The Israel Defense Forces said yesterday that a clip aired on Lebanese TV on Monday about missing Israel Air Force navigator Ron Arad did not appear to contain any new information regarding Arad's condition.
Lebanese Broadcasting Corporation (LBC) broadcast the clip as a prelude to next Tuesday's film about the abduction of Israelis, Arad included, and Lebanese prisoners in Israeli jails. Arad was captured in 1986, after bailing out of his plane over Lebanon.
"The IDF was not familiar with the film before it was broadcast last night, and its credibility is being examined by the relevant parties," the IDF spokesman's office said yesterday. "On the face of it, unfortunately, it appears that at this stage it does not contain new information regarding the condition and fate of Ron Arad today.
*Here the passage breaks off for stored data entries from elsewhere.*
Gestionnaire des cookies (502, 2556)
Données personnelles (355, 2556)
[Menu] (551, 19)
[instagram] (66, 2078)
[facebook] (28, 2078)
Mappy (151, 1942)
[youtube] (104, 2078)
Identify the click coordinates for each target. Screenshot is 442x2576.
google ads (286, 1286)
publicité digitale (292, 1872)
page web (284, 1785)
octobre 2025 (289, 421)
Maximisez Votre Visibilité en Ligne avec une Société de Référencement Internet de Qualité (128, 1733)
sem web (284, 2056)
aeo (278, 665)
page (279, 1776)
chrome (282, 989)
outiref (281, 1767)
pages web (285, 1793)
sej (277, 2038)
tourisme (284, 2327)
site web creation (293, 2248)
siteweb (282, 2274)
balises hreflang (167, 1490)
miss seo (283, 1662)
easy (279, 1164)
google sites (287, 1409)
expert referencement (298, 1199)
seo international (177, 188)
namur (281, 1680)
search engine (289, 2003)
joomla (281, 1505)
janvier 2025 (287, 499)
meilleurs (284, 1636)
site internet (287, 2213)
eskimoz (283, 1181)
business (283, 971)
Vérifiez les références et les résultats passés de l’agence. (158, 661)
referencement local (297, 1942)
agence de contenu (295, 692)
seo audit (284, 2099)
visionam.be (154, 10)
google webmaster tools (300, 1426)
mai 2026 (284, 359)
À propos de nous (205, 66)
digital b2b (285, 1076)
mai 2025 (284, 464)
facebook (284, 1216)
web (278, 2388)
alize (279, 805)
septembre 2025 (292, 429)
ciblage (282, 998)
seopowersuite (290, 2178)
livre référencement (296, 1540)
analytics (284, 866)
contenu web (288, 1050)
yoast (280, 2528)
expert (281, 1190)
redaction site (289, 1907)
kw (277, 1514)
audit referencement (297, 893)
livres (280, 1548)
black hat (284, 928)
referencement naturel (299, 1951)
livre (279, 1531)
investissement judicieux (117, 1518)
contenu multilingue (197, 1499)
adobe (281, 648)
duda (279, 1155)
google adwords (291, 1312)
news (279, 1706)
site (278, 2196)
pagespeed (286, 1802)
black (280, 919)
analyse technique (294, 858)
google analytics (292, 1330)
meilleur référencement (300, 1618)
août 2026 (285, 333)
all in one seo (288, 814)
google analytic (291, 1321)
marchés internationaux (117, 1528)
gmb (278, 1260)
The security establishment will continue to act through all means to receive new information on Ron Arad and abducted and missing IDF soldiers, and will continue to invest all integrated efforts to try and bring them home."
'The authorities knew'
Naftali Glicksberg is an Israeli producer who is working on the film; he has known about the film for eight months. When asked why he did not inform Israeli authorities eight months ago, he said, "whoever needed to know knew. Certain authorities knew."
Glicksberg said he and another Israeli producer, Osnat Trabelsi, were hired by a French production company affiliated with the Lebanese company. Glicksberg added that he had been working with the French company - not directly with the Lebanese one.
Glicksberg said the film shows Arad reciting his name, rank and job in the air force in unclear circumstances.
"It sounds like a declaration and the beginning of an interrogation, but it could also be that this was a general declaration unrelated to an interrogation," said Glicksberg.
He said it was difficult to determine whether Arad was sitting or standing, since the camera focused on Arad's face, adding that the footage may have been filmed by one of Arad's guards or someone who had access to him in the first stage of his captivity.
Glicksberg said he thought the film served internal Lebanese interests, apparently those of Hezbollah, to show the extent to which the organization has acted on behalf of the Lebanese prisoners held in Israel, especially terrorist Samir Kuntar, who has been imprisoned in Israel since 1979.